What is streaming?

Big data is big

  • Typical processing scenario for big data:

    • Aggregate data in intermediate storage
    • Run batch job overnight, store results in permanent storage
    • Use Spark for interactive exploration of recent data

Assumes that the value of the data is hidden in it (“needle in haystack”)

Data is NOT static

Running processes generate data continuously, users need to continously monitor processes. The fact that we use mostly static data is due to legacy constraints.

Static data vs time

Bounded and unbounded datasets

  • Bounded Data: A dataset that can be enumerated and/or iterated upon
    • Students in CSE2520
    • Countries in the world
  • Unbounded Data: A dataset that we can only enumerate given a snapshot. Unbounded data does not have a size property.
    • Natural numbers
    • Facebook/Twitter posts

Q: Most datasets are:

you guessed right, unbounded.

Stream and batch processing

  • Batch processing applies an algorithm on a bounded dataset to produce a single result at the end
    • Unix, Map/Reduce and Spark are batch processing systems
  • Stream processing applies an algorithm on continuosly updating data and continuously creates results
    • Flink and Storm are stream processing systems
    • Natural fit for unbouded datasets
    • Bounded data are usually a time-restricted view of unbounded data

Use cases for stream procesing

  • Intrusion and fraud detection
  • Algorithmic trading
  • Process monitoring (e.g. production processes, or logs)
  • Traffic monitoring
  • When we can discard raw data and prefer to store aggregates

What changes faster over time; data or code?

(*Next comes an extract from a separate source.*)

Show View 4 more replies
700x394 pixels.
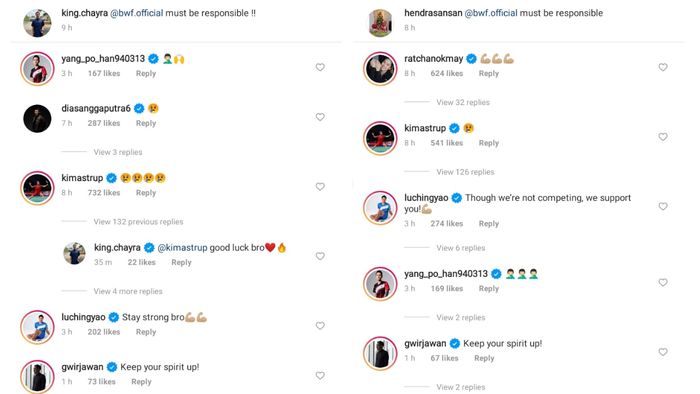tap(128, 291)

If \(\frac{\Delta d}{\Delta t} \gg \frac{\Delta c}{\Delta t}\), this is a streaming problem

If \(\frac{\Delta c}{\Delta t} \gg \frac{\Delta d}{\Delta t}\), this is an exploration problem

— Joe Hellerstein

Data in streaming processing

Some real-world examples of such data include:

[11/Oct/2018:09:02:41 +0000] "GET /pub/developer-testing-in-IDE.pdf HTTP/1.1" 200 8232808 "-" "Mozilla/5.0 (iPhone; CPU iPhone OS 7_0 like Mac OS X) AppleWebKit/537.51.1 (KHTML, like Gecko) Version/7.0 Mobile/11A465 Safari/9537.53 (compatible; bingbot/2.0; +http://www.bing.com/bingbot.htm)"
[11/Oct/2018:09:04:36 +0000] "GET /courses/bigdata/spark.html HTTP/1.1" 200 2145339 "-" "Mozilla/5.0 (Windows NT 6.1; Win64; x64) AppleWebKit/537.36 (KHTML, like Gecko) Chrome/69.0.3497.100 Safari/537.36"
[11/Oct/2018:09:06:20 +0000] "GET /atom.xml HTTP/1.1" 200 255069 "-" "Gwene/1.0 (The gwene.org rss-to-news gateway)"
[11/Oct/2018:09:08:37 +0000] "GET /pub/eval-quality-of-open-source-software.pdf HTTP/1.1" 200 1306751 "-" "Mozilla/5.0 (compatible; Baiduspider/2.0; +http://www.baidu.com/search/spider.html)"

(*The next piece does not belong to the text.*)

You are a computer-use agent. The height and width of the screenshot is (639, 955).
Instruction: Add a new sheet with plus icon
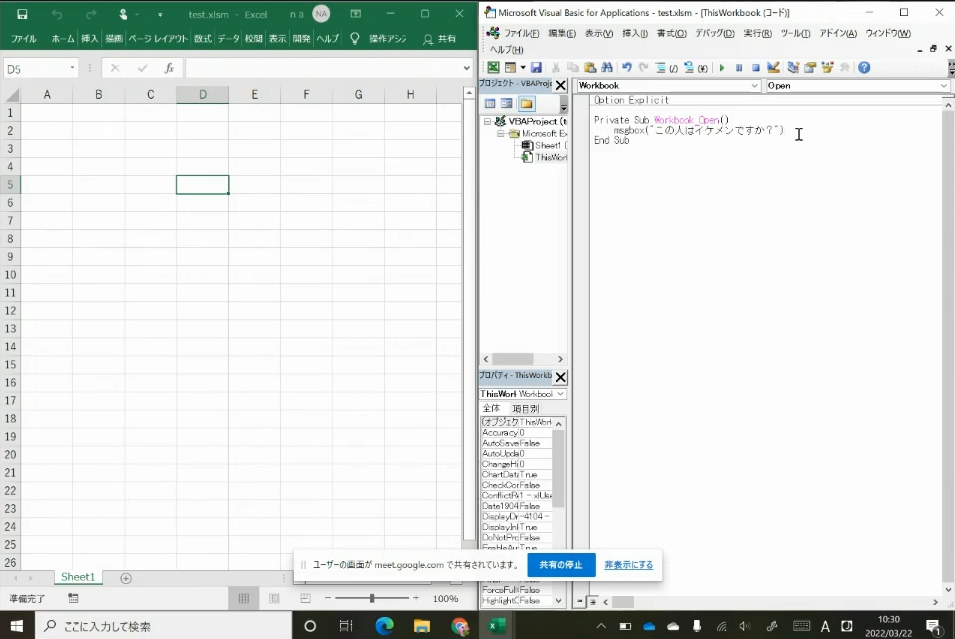(126, 578)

Unix for stream processing

Suppose we want to calculate the total number of users on our system per hour every hour.

tail -f log.txt |               # Monitor interactions
sed -e|               # Extract user from logline
sort | uniq     |               # Unique users
wc -l           |               # Get user count
xargs -I {} echo -n `date` {}   # Print with timestamp

Q When will the above command finish?

Never! There is no way to tell tail that we want it to aggregate data per hour and make the pipeline recompute when tail emits.

What can we learn from Unix?

Unix streaming

Unix has many components required for stream processing:

  • Streaming data acquisition: tail or pipe
  • Intermediate storage: pipes
  • Ways of applying functions on streaming data

It is missing:

  • Splitting streams in batches (windowing)
  • Recomputing when new batches arrive (triggers)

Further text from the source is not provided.